Comme on prouve le mouvement en marchant, par ces sacrements qui mériteraient le beau vocable salésien d’« extase des œuvres », se prouve la réalité des dons surnaturels que dispensent les premiers reçus, ceux de l’initiation chrétienne. Si la filiation divine, l’énergie du Saint-Esprit, la communion à la chair et au sang du Christ n’étaient qu’illusion, jamais le sacerdoce catholique n’aurait abondé au long des siècles en toute terre chrétienne, jamais les familles catholiques n’auraient connu leurs proverbiales fidélité et fécondité, jamais les ordres religieux n’auraient fleuri avec une si prodigieuse diversité, et tant de marques de sainteté, de charité, de dévouements infinis, d’un prix inestimable pour le salut temporel et le salut éternel de la Chrétienté.

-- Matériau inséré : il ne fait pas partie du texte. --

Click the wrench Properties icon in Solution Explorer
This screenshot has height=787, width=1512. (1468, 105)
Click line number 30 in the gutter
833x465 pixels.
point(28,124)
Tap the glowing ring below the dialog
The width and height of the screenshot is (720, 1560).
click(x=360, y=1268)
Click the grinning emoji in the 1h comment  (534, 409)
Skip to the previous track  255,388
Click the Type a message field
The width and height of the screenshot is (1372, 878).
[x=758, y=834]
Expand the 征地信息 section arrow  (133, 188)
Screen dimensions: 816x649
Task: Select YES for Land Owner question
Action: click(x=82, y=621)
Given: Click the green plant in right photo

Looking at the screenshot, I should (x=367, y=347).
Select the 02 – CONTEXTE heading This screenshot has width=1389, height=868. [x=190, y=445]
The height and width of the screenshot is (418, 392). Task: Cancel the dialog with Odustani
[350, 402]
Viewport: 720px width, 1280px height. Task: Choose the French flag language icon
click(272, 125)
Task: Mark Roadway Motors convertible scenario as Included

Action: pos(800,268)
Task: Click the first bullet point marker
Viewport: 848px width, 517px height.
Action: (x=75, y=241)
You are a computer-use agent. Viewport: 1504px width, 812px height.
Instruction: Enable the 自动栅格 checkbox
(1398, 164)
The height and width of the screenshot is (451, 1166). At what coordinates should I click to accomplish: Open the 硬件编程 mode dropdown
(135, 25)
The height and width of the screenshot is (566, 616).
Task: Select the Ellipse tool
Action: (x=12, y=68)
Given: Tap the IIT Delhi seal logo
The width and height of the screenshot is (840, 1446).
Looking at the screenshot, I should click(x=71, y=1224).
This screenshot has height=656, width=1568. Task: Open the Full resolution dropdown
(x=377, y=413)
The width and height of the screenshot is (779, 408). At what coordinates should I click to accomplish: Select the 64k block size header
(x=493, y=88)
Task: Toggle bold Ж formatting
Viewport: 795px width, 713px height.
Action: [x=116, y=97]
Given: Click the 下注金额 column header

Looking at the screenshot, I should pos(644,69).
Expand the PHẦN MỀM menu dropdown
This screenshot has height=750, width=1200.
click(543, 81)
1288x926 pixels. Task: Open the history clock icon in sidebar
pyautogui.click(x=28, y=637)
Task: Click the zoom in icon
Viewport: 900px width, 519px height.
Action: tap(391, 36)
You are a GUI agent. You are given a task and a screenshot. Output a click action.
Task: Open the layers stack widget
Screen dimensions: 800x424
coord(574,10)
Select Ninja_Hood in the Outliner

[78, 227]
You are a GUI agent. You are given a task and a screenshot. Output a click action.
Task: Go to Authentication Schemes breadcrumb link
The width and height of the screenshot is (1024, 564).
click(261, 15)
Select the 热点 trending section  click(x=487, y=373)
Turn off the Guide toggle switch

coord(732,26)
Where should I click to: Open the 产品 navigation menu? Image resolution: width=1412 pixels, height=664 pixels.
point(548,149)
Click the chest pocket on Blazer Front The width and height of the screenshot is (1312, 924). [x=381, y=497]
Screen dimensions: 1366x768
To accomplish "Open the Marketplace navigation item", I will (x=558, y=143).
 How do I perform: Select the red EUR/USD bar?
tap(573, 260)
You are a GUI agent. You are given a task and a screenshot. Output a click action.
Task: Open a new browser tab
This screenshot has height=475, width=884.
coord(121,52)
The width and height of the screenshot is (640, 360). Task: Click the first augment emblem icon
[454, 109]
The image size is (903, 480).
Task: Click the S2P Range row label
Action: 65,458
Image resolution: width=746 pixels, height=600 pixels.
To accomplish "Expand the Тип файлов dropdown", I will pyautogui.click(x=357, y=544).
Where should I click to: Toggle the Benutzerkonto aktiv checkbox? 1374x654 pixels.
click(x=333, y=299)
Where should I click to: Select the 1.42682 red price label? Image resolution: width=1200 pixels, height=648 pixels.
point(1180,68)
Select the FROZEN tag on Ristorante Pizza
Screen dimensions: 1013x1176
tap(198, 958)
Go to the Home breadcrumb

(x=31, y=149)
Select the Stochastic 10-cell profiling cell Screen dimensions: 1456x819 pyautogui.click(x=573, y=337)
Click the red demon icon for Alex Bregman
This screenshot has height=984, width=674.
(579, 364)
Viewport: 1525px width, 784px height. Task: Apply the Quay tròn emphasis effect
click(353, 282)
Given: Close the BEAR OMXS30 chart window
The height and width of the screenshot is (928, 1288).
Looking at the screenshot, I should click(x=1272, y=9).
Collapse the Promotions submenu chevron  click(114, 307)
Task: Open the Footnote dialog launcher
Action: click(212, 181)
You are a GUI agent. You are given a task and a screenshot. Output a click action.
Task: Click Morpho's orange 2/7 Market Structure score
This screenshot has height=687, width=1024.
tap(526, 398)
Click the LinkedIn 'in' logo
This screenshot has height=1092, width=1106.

C’est donc bien une nouvelle nature, surhumaine, sanctifiante, divinisante, que distribuent les sacrements d’où découlent des capacités et des œuvres où le sublime est constant, où la sainteté ne se remarque plus tant elle est ordinaire. La contre-épreuve est en train de se faire depuis vingt ans. Avec la religion de Pierres vivantes, plus de vie mystique, partant plus de vocations, plus de prêtres, plus de solides et généreux mariages sacramentels. C’est aux sources de la vie naturelle et de la vie surnaturelle que l’incrédulité a frappé, tarissant le torrent qu’on en était venu à croire inépuisable, de la grâce divine et de tous biens.
Il suffira que Pape et évêques reviennent aux justes définitions de la Vie divine, et libèrent de leur prétendue réforme les canaux des sept sacrements pour que le désert de l’Église postconciliaire refleurisse.